OBJETIVO DO EXERCÍCIO: Transcreva, do texto sobre a Aids no Paraguai e na Bolívia, a passagem que vai de “Segundo a psicóloga” até “clínico aos pacientes.”.

TRECHO SELECIONADO:
- - -
O estudo levantou o perfil social e epidemiológico dos dois países. Os dados das pesquisas mostram que a pobreza se apresenta como o grande obstáculo para a eficácia de programas e políticas públicas – no Paraguai, são 2,3 milhões de pobres, o que representa 41,4% da população. No país, em 20 anos de epidemia, cerca de 15 mil pessoas estão infectadas, 74% entre os homens e 26% entre as mulheres. “Mas registra-se um significativo crescimento de casos entre mulheres. A forma de transmissão mais freqüente, segundo a pesquisa, se dá por via heterossexual. Observamos também uma tendência à juvenilização e ruralização da epidemia”, apontou a pesquisadora Ivia Maksud (ABIA).
Na Bolívia, a taxa de mortalidade da doença chegou a um patamar de 46%. “Este índice durou até 2003, quando a taxa decresceu para 9%, com o início do Programa de Cooperação Internacional (PCI) do governo brasileiro”, lembrou a pesquisadora Luciana Kamel (ABIA). No país, são cerca de 4.500 pessoas vivendo com Aids, concentrando-se principalmente nas áreas urbanas. Assim como no Paraguai, a transmissão se dá mais frequentemente entre heterossexuais – 67% dos casos estão concentrados nessa população.
O estudo identificou também lacunas e necessidades no que diz respeito aos direitos individuais no acesso aos medicamentos das pessoas que vivem com Aids: em nenhum dos dois países, por exemplo, existe uma lei específica para distribuição de medicamentos. No caso da Bolívia, existe uma resolução ministerial de 2004, a qual garante o acesso a medicamentos, mas esta não é uma lei. Outro fato: apesar da pobreza dominante, a saúde púbica não é gratuita no Paraguai ou na Bolívia. Questões como essas, segundo os ativistas presentes no Encontro, não devem ser encaradas apenas como de ação governamental, mas também de interesse da sociedade civil.
“As pessoas com HIV no Paraguai não sabem que têm direitos. Este é um aspecto que trazemos em nossa cultura, depois de anos de ditadura”, observou a teóloga Mirta Ruiz, ativista da Fundación Vencer, entidade civil criada em 1998 que tem como linha de atuação a prevenção ao HIV e atenção integral aos direitos humanos de pessoas que vivem com o vírus.
Segundo a psicóloga Patrícia Aguillar, da instituição paraguaia PROMESA – Promoción y Mejoramiento de la Salud, o maior obstáculo na atuação dos movimentos sociais no país, é a invisibilidade da epidemia. “Somos um país de população pequena, e o número de infectados é grande para nós, mas infelizmente não é expressivo para as agências internacionais de fundos monetários”, lamentou. Daí a importância de programas como o de Cooperação Internacional firmado com o Brasil. O PCI, implementado no país em 2004, contempla os medicamentos para início da terapia – no Paraguai, cerca de 400 pacientes fazem uso dos medicamentos produzidos no Brasil que são doados ao Sistema de Saúde do país vizinho. Além disso, o Programa fornece transferência de tecnologia em assistência e manejo clínico aos pacientes.
A ampliação dos medicamentos é vista pelos ativistas como uma conquista. “O Programa fortaleceu as organizações civis na luta pelos direitos humanos dos portadores do HIV”, disse Patrícia.
Entretanto, para a ativista Aurora Gaona, da Fundación Equidad, do Paraguai, ainda há muito a ser superado. “Um de nossos maiores problemas é a discriminação, causada pela total falta de informação. Trabalhar na educação é uma de nossas prioridades”, afirmou.
- - -
OS DADOS:

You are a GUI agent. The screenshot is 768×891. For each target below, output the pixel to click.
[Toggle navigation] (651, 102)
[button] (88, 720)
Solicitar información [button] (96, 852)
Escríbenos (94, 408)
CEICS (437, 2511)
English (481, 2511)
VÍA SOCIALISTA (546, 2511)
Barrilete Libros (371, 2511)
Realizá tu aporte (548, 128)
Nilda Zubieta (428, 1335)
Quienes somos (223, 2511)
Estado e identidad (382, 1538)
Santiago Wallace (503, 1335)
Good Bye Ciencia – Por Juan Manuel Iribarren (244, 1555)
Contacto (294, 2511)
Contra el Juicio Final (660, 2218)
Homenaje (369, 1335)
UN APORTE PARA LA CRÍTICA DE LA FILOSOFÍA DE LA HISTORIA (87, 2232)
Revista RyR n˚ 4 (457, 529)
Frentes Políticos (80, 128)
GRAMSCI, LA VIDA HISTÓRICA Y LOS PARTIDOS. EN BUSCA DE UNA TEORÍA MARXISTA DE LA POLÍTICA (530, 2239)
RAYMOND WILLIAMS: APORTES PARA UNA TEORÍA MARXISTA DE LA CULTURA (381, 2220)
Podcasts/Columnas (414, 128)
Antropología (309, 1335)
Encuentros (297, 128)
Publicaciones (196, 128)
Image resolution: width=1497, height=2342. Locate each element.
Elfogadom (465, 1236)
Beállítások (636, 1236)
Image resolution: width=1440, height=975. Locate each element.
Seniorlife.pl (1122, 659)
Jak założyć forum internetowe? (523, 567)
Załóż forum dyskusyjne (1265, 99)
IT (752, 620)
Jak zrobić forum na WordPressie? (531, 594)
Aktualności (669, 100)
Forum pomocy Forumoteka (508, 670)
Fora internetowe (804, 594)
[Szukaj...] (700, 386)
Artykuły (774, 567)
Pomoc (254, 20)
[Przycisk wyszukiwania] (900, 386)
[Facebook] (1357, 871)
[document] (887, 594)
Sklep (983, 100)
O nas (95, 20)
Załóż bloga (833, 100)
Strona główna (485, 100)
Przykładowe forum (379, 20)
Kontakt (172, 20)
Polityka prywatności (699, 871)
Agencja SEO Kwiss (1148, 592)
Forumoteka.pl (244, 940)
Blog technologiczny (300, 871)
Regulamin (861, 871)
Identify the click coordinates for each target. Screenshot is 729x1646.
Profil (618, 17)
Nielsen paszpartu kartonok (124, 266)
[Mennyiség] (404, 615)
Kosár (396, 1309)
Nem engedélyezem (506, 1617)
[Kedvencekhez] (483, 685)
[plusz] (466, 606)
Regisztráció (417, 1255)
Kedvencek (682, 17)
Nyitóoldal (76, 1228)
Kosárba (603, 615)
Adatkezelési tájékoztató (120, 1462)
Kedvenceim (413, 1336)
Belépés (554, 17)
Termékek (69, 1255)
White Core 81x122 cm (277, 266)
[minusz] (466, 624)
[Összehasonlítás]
- - -
RESPOSTA À TAREFA:
Segundo a psicóloga Patrícia Aguillar, da instituição paraguaia PROMESA – Promoción y Mejoramiento de la Salud, o maior obstáculo na atuação dos movimentos sociais no país, é a invisibilidade da epidemia. “Somos um país de população pequena, e o número de infectados é grande para nós, mas infelizmente não é expressivo para as agências internacionais de fundos monetários”, lamentou. Daí a importância de programas como o de Cooperação Internacional firmado com o Brasil. O PCI, implementado no país em 2004, contempla os medicamentos para início da terapia – no Paraguai, cerca de 400 pacientes fazem uso dos medicamentos produzidos no Brasil que são doados ao Sistema de Saúde do país vizinho. Além disso, o Programa fornece transferência de tecnologia em assistência e manejo clínico aos pacientes.